Scared by the intensity of these feelings, I tried to
maintain a poker face, thus depriving loved ones of the chance to offer me consolation
and, at times, appearing dispassionate. An anguished person sometimes needs to
see a genuine reflection of feeling in the face of a family member. Sometimes,
looking at me, my family didn’t see it and that can lead to intense anger, as
the other seems to be an emotional tourist, not a true member of the tribe.
Consequently, I suspect that there were times when I
damaged, temporarily, relationships with my siblings. My poker face was a
misguided attempt to have a sense of control when everything seemed chaotic. I
was so desperate to clutch at something I could control that I offered to be
acting executor of my father’s will.
The experience of going through his paperwork was the
opposite of that staple of fiction, the discovery of a proverbial hatbox
containing a cache of letters: he had been self controlled, responsible and
authentic. Everything I was not.
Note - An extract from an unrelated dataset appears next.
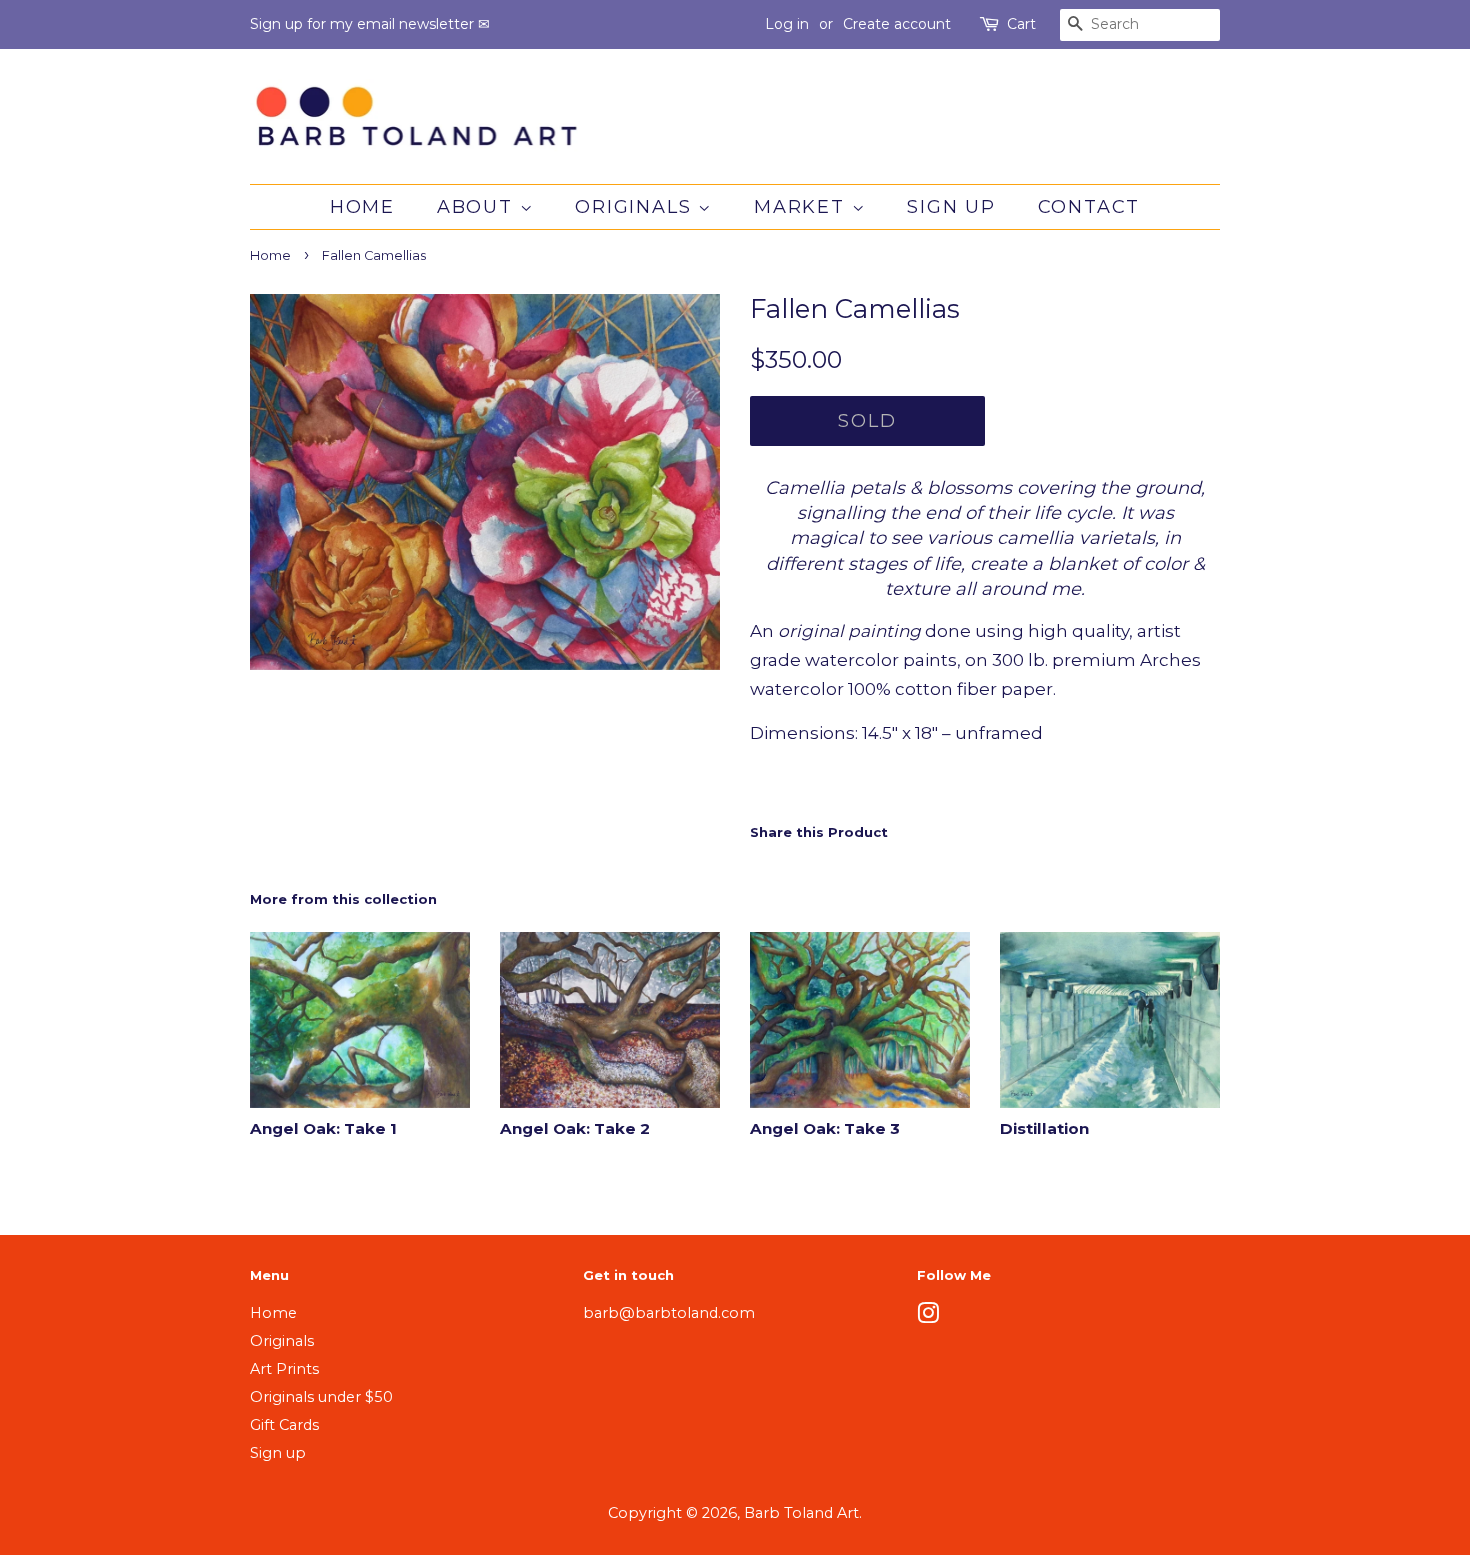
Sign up (951, 207)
My respect for him grew.
Through clipping his
passport, sending back his driver’s licence, seeing almost thirty-five years of
his medical history I, over time, accepted the extinguishing of his light. By contemplating the darkness, I was forced
to stop my psychological shadow boxing and began to fully grieve.
Just over three months later, all of the post death tasks
were complete. The estate had been released and my dad’s ashes were buried, in
a rose garden, by the roots of a Joie De Vivre.
It is then that my sense of time started to be become less muddled.
During the immediate aftermath, when I was trying to come to terms with the
disappearance of one of the greatest sources of consistency in my life, my
sense of past, present and future were all over the place. I developed a firsthand understanding of how a
middle aged person could develop obsessive compulsive disorder: Amidst chaos,
small routines can bring comfort and a sense of control.
Existing rituals have a permanently altered texture, as I
discovered on my birthday. I visited the Joie De Vivre with my mum and brother.
It was a warm, beautiful day. I felt a sadness that I would not wish away, the
sadness that is part of being bereaved.
Bereavement creates many new anniversaries, the biggest of
which occurs today. I hope we can create a ritual of remembrance. I hope it
will draw a straight line from the past to present to the future and celebrates
his life.
It was a life that was full of warmth, engagement and fun. One of the last things I heard him say, on the
thirteenth of September, as he was getting in a chair, wearing a towelled robe
and about to be wheeled to the orthopaedic X-ray department, was, as he rolled
his shoulders, “We’ll take him in the fifth, Rocky.”